Somos menos sofisticados de lo que creemos: aunque las ciudades dejaron de depender de los ciclos agrícolas hace unos 200 años, seguimos viviendo radicalmente atados a los vaivenes del sol y el termómetro. Este barrio, que de junio a octubre es una fiesta que no termina —todos todo el tiempo en la calle comiendo, jugando básquet, cheleando, apostando, fumándose unos gallos gordos como puros de Fidel, echando desmadre sin parar— es, durante los meses fríos del año, una sucursal de la Mercedes Benz: todos calladitos, yendo de la casa al trabajo oficiosamente y bien peinados. Hasta los dealers se vuelven más formales en invierno: “Cómo está, profesor”, me saludan, en lugar de poner el puño para que lo choquemos y burlarse un poco de que me visto como blanco aunque sea mexicano.

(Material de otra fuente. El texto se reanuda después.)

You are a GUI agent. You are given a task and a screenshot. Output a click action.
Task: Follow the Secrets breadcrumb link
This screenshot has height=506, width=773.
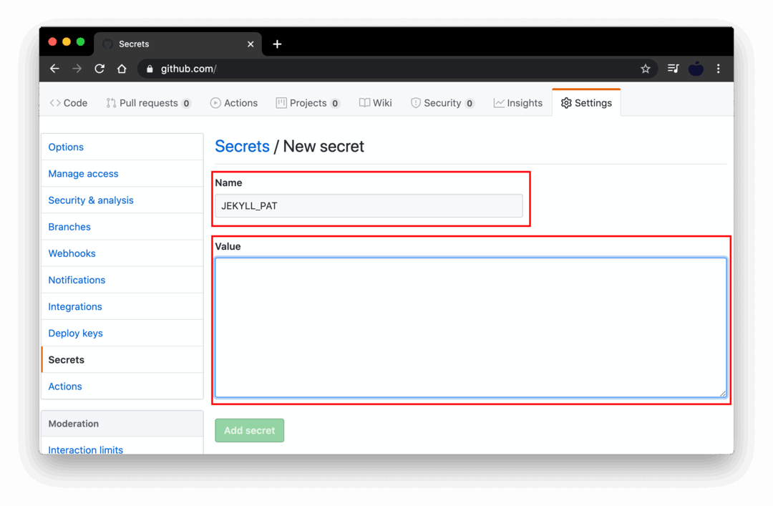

Pero la vida no es dura todo el tiempo, ni siquiera en invierno: siempre hay días de quiebre. El ex alcalde Bloomberg era un hombre de negocios, apretado, limonero, conservador, al que se podía ver yendo tempranito en Metro a la oficina —Nueva York es floja, mejor: desvelada. Abría el changarro antes que nadie y ya había leído los periódicos. Bloomberg nunca cerró las escuelas por nieve: como mi abuelo comunista, pensaba que el mal clima forma el carácter. El alcalde De Blasio, en cambio, es un gigantón de izquierdas que casi siempre está de buen humor. Duerme sus horas, está casado con una poeta afroamericana, es melómano, su hijo mayor va de afro. Se parece más a todos nosotros: ante la menor provocación, cierra las escuelas y a dormir hasta las nueve.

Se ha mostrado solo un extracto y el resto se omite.